Department of Artificial Intelligence, Kongju National University, Cheonan 31080, Korea.
School of Computer Science, University of Seoul, Seoul 02504, Korea.
Sensors (Basel). 2022 Jun 14;22(12):4483. doi: 10.3390/s22124483.
We propose a method, called bi-point input, for convolutional neural networks (CNNs) that handle variable-length input features (e.g., speech utterances). Feeding input features into a CNN in a mini-batch unit requires that all features in each mini-batch have the same shape. A set of variable-length features cannot be directly fed into a CNN because they commonly have different lengths. Feature segmentation is a dominant method for CNNs to handle variable-length features, where each feature is decomposed into fixed-length segments. A CNN receives one segment as an input at one time. However, a CNN can consider only the information of one segment at one time, not the entire feature. This drawback limits the amount of information available at one time and consequently results in suboptimal solutions. Our proposed method alleviates this problem by increasing the amount of information available at one time. With the proposed method, a CNN receives a pair of two segments obtained from a feature as an input at one time. Each of the two segments generally covers different time ranges and therefore has different information. We also propose various combination methods and provide a rough guidance to set a proper segment length without evaluation. We evaluate the proposed method on the spoofing detection tasks using the ASVspoof 2019 database under various conditions. The experimental results reveal that the proposed method reduces the relative equal error rate (EER) by approximately 17.2% and 43.8% on average for the logical access (LA) and physical access (PA) tasks, respectively.

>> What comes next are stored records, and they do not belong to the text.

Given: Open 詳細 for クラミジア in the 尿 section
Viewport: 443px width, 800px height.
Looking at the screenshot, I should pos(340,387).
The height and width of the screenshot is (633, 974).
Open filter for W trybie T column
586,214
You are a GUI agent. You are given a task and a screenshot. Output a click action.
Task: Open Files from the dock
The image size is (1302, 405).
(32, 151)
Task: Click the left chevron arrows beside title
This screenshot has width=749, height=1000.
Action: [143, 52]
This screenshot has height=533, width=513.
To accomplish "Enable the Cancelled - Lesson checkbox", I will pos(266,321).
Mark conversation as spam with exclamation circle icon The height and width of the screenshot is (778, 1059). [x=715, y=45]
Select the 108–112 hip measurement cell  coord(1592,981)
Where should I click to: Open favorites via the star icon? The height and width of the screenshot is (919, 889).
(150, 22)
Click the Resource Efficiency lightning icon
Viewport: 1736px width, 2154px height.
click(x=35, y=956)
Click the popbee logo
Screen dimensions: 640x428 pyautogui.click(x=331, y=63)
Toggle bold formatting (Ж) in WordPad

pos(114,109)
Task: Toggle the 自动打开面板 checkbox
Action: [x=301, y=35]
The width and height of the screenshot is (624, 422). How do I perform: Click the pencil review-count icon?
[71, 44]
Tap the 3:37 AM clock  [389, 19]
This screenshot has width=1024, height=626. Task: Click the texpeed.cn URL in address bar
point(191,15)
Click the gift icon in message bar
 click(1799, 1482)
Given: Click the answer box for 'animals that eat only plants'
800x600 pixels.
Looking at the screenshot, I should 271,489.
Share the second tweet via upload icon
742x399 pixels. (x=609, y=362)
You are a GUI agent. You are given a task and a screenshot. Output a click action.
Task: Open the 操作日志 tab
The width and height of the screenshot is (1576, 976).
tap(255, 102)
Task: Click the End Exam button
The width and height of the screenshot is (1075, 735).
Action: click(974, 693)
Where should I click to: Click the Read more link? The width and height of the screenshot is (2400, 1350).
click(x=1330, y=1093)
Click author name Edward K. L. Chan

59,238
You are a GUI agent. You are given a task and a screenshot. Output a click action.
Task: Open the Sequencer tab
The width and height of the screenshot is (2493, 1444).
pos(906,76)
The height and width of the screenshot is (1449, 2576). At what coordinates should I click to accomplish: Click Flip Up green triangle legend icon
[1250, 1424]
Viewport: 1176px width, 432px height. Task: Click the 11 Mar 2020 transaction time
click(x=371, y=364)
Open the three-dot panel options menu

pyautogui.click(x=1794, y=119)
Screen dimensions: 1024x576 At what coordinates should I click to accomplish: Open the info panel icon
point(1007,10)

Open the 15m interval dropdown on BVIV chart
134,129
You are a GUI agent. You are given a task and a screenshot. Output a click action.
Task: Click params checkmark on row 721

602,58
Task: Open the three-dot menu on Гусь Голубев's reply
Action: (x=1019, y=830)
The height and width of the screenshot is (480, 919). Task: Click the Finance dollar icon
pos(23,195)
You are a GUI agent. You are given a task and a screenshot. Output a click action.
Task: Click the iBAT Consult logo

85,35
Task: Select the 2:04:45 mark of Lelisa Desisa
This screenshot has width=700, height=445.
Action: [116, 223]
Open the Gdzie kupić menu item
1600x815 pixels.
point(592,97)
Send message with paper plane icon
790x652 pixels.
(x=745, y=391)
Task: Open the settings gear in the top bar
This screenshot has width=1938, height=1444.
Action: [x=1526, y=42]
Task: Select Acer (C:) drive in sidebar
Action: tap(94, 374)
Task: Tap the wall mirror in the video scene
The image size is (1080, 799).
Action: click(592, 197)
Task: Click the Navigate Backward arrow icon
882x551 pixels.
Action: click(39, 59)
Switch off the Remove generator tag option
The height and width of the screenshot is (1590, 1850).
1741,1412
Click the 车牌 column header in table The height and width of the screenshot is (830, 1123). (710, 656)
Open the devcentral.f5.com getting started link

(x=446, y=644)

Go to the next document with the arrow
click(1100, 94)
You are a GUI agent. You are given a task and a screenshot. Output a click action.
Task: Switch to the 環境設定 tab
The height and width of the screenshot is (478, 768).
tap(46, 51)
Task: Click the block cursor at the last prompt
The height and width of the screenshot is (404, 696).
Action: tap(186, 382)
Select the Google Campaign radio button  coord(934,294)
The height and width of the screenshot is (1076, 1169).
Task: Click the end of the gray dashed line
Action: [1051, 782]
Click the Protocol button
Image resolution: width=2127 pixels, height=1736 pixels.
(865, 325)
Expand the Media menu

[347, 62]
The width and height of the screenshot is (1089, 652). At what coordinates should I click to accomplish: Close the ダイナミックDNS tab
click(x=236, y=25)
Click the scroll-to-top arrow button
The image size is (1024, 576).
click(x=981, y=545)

我们提出了一种方法,称为双点输入,用于处理可变长度输入特征(例如,语音话语)的卷积神经网络(CNN)。在批量单元中将输入特征馈送到 CNN 中需要使每个批量中的所有特征具有相同的形状。由于它们通常具有不同的长度,因此一组可变长度特征不能直接馈送到 CNN 中。特征分割是 CNN 处理可变长度特征的主要方法,其中每个特征分解为固定长度的段。CNN 一次接收一个段作为输入。但是,CNN 一次只能考虑一个段的信息,而不是整个特征。这个缺点限制了一次可用的信息量,从而导致次优的解决方案。我们提出的方法通过增加一次可用的信息量来缓解这个问题。在我们的方法中,CNN 一次接收来自特征的两个段对作为输入。这两个段通常覆盖不同的时间范围,因此具有不同的信息。我们还提出了各种组合方法,并提供了一个大致的指导,无需评估即可设置适当的段长。我们在各种条件下使用 ASVspoof 2019 数据库的欺骗检测任务上评估了所提出的方法。实验结果表明,所提出的方法分别平均将逻辑访问(LA)和物理访问(PA)任务的相对等错误率(EER)降低了约 17.2%和 43.8%。